**Instructions**
A: According to the diary entry, what does the writer gain by closing the new laptop when it is not in use? Explain in one to three sentences.
B: Answer these questions from the diary entry:
(i) In what year did the writer stop making the Christmas ornaments?
(ii) At what time did the writer get to the barn?
(iii) Which horse did the writer ride bareback?
C: Carry the diary entry forward from its final sentence.
--- Document excerpt Enclosed Below ---
I really like my new laptop.  When not in use, I can close it to protect the screen and keyboard from dust, and this then makes the view from my corner desk much better.  I can also take it into the kitchen when I need a recipe, or in the living room if I want to sit by the fire. (My old computer is still on 'stand-by')

It was 3:00 by the time I got home.  I sat down to rest, and work on the jigsaw puzzle while I still had daylight, but didn't get very far.  Then I brought in all the bags of my purchases and stowed everything away.

Wednesday 12/30 -  After restarting my computer two times for different up-grades, I discovered my photos now have the arrows again, to flip through them.  Yay  

I felt like I had completed all the checks of the installs Joe had done, righted what needed fixing, and was done with my old desk top computer. 

It was another beautiful day and sunny in my sun room / office / cattery.  (video) of Monita playing with the fish toy that Maggie would really like to destroy.


This is the front and then the photo on the back of Christmas ornaments I made, starting when Joe and I got married.  I stopped in 1996, guess I just got too busy.  It is fun to look at them when I hang them on the tree each year.



I had planned to go through these old ornaments with Courtney, Dan, and Val, but we didn’t ever have time.  I also had some the kids had made when they were little that are just so cute to look at.  I got all sentimental when I looked at these again when taking them down off the tree.

I completed this much of the puzzle and then went to the gym.  I was a little stiff and slow to get going, but I got-r-done. 

I took down most of the outside decorations with rain in the forecast so got to the barn fairly late in the day (3:00).  I helped with bringing in some of the horses (video of Zorro coming into his new stall) and then rode bareback on Amiga.  She was a bit 'jumpy' with the strong wind blowing things, which scared her.  These last two photos were taken of the sun setting while we were out in the big field past the ghost town.
--- End of Enclosed Document excerpt ---
--- Dataset excerpts Enclosed Below ---
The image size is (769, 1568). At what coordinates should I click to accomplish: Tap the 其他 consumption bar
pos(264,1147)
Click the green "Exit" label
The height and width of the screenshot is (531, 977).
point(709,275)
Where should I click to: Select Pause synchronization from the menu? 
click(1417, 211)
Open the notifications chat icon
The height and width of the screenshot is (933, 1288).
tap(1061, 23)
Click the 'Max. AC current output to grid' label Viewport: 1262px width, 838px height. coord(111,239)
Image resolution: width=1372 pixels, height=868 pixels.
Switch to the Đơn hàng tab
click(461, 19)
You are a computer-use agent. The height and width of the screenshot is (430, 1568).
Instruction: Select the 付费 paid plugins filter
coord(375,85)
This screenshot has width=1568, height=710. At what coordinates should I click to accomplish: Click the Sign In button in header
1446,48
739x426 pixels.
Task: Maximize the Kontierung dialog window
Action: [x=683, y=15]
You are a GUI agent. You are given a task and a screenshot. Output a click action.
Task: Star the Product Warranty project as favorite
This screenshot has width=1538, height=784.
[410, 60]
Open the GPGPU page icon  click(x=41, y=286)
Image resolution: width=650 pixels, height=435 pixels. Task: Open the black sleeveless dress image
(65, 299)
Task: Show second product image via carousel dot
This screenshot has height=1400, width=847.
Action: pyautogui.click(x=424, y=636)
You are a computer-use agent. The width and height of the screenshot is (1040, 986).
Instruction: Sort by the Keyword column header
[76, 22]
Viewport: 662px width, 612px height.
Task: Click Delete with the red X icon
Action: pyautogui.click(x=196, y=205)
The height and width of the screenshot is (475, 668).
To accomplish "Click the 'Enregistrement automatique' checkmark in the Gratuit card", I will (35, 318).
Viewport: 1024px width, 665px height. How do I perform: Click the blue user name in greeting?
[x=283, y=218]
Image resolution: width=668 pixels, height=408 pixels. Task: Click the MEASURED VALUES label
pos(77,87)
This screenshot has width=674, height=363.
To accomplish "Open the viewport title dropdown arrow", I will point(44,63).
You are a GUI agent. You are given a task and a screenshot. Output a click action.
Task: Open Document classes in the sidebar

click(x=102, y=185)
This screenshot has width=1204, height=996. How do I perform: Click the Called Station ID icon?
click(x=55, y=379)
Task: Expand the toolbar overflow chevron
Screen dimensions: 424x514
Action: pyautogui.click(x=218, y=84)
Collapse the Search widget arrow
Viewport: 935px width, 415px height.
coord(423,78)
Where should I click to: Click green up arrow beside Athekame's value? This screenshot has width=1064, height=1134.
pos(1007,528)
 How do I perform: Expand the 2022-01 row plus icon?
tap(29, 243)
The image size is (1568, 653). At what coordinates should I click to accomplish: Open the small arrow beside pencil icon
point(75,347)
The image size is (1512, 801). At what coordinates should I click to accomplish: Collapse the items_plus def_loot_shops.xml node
--- End of Enclosed Dataset excerpts ---
**Responses for each task**
A: Closing the laptop protects its screen and keyboard from dust. It also improves the view from the writer's corner desk.

B:
(i) 1996
(ii) 3:00
(iii) Amiga

C:
Thursday 12/31 - I can't believe it has already been a week since these beautiful 'children' arrived at our house.  I love 'our' kids.  And yes, Val, whether she likes it or not, is one of our kids, LOL. 

In order to get the puzzle done, I had to sort the remaining pieces by shape.  I even got a sheet of white paper to put them on, to see some of them better.  Eventually, I finished the puzzle.

Laundry and more de-decorating also occurred. 


Valencia sent a photo of our Granddaughter that was taken earlier in the day via ultra sound.  We all can't wait to meet this new little miracle.   

I spent 46 minutes on the elliptical at the gym and then took all the ornaments and lights off the big tree in the living room.  Joe finished the job, taking it apart and boxing it up.  It is nice to have more floor and window space back.  I am also attempting to prepare for the window replacement job that will be happening soon.

With Christmas over and the new year beginning, I am ready to 'fast forward' to summer, or at least spring.  I am not thrilled with the aspect of two more months of cold, gloomy, winter days to come. 

I had sent leftovers home with Courtney, Dan, and Patty; froze quite a bit, and for dinner heated up the remainder of what we'd been kind of eating away at the last several days. 
Other than a big dinner, and watching a movie together, we didn't do anything special for New Year's Eve.  I was in bed by 9:30.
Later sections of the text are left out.